Thursday, January 29, 2009

Last of alleged criminals from Kosovo war being tried in Hague

The trial against Vlastimir Djordjevic, former Assistant Minister of Internal Affairs and Head of the Department for Public Safety in the Government of Serbia began yesterday at the International War Crimes Tribunal (ICTY) in the Hague.

Djordjevic is charged with crimes against humanity and war crimes against Kosovo Albanian civilians in a broad campaign of terror committed during 1999. The prosecution initially read the accusations against Djordjevic saying that he has voluntarily participated in the joint criminal undertakings of the Serb forces, killing hundreds and expelling 800,000 Albanians from Kosovo.

After almost four years on the run, Djordjevic was arrested on 17 June 2007 in Montenegro and transferred to the Tribunal.

The charges read that Djordjevic has commanded and effectively controlled Serb police units acting in Kosovo.

The charges give details of hundreds of murders of Albanian civilians amongst which the killings which took place in 1999 in Theranda (Suva Reka) near the southern city of Prizren.

Serb forces led a group of 50 members of the Berisha family into a coffee shop and opened fire towards the people and then threw explosive devices inside the shop killing at least 47 people, including women, children, babies and old people. Others were severely wounded. The remains of the victims were then dumped in several places, one being the Batajnica mass grave near the Serbian capital Belgrade.

It is also stated that forces commanded by Djordjevic have raped women, robbed and burned, dynamited, and shelled many houses, cultural monuments and Muslim sacred sites.

The prosecution is also accusing Djordjevic for other crimes against Albanians in the Meja massacre where more than 300 Kosovo Albanian men went missing and other locations throughout Kosovo.

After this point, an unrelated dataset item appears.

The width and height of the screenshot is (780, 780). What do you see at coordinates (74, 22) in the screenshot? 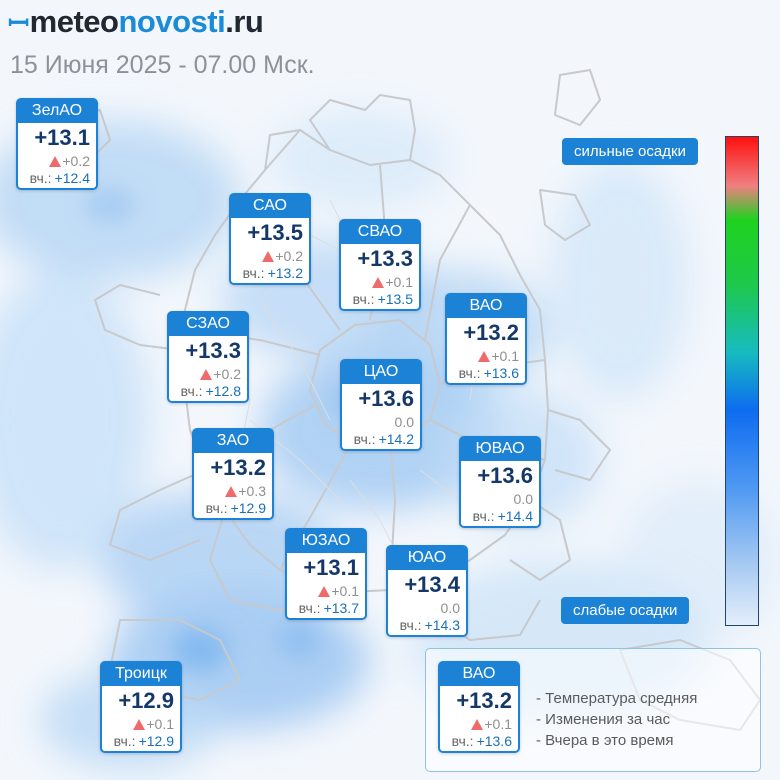
I see `logo-text-meteo: meteo` at bounding box center [74, 22].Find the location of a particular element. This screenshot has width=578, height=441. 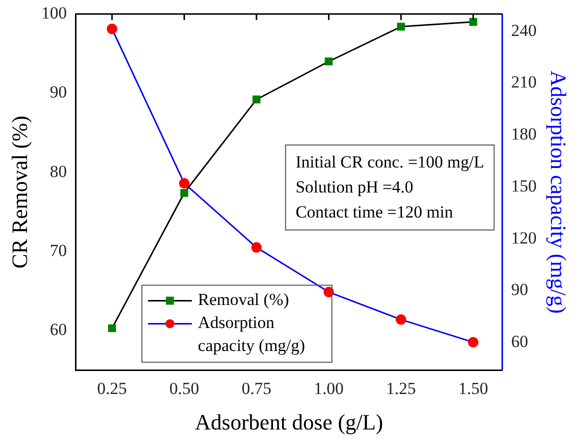

legend-label: Adsorption capacity (mg/g) is located at coordinates (252, 334).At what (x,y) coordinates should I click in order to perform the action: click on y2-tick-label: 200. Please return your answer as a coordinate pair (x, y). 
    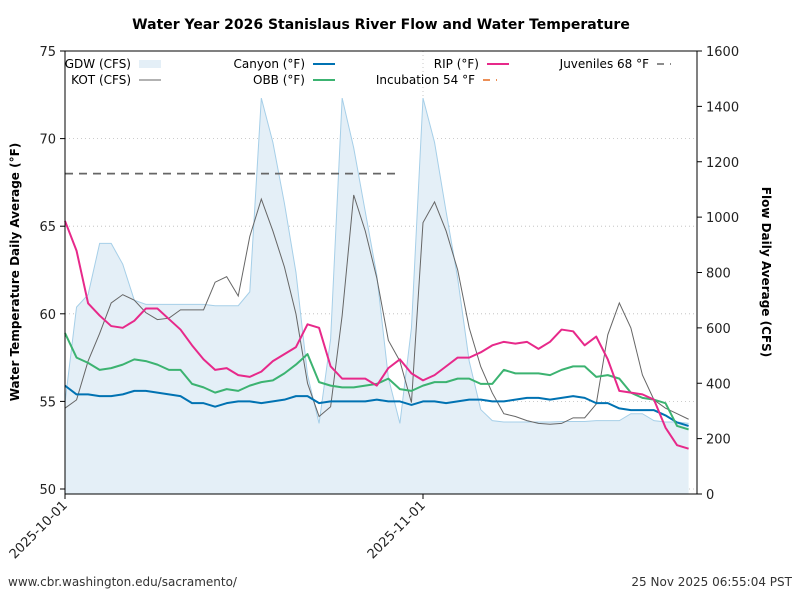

The accused Vlastimir Djordjevic in his opening statements denied the accusations saying that he did not know of the crimes Serb forces committed and that, according to him, the army, police and the Serb leadership defended national interests to prevent the creation of the Republic of Kosovo.

The trial is continuing today with the first of the witnesses of the prosecution, Kosovo publicist Veton Surroi. Surroi is reporting on the general political situation in Kosovo starting with the time the constitutional status of Kosovo was abolished by Serbia, the expulsion of Albanian students from educational institutions, attempts for negotiations with Milosevic and the beginning of war crimes and crimes against hummanity.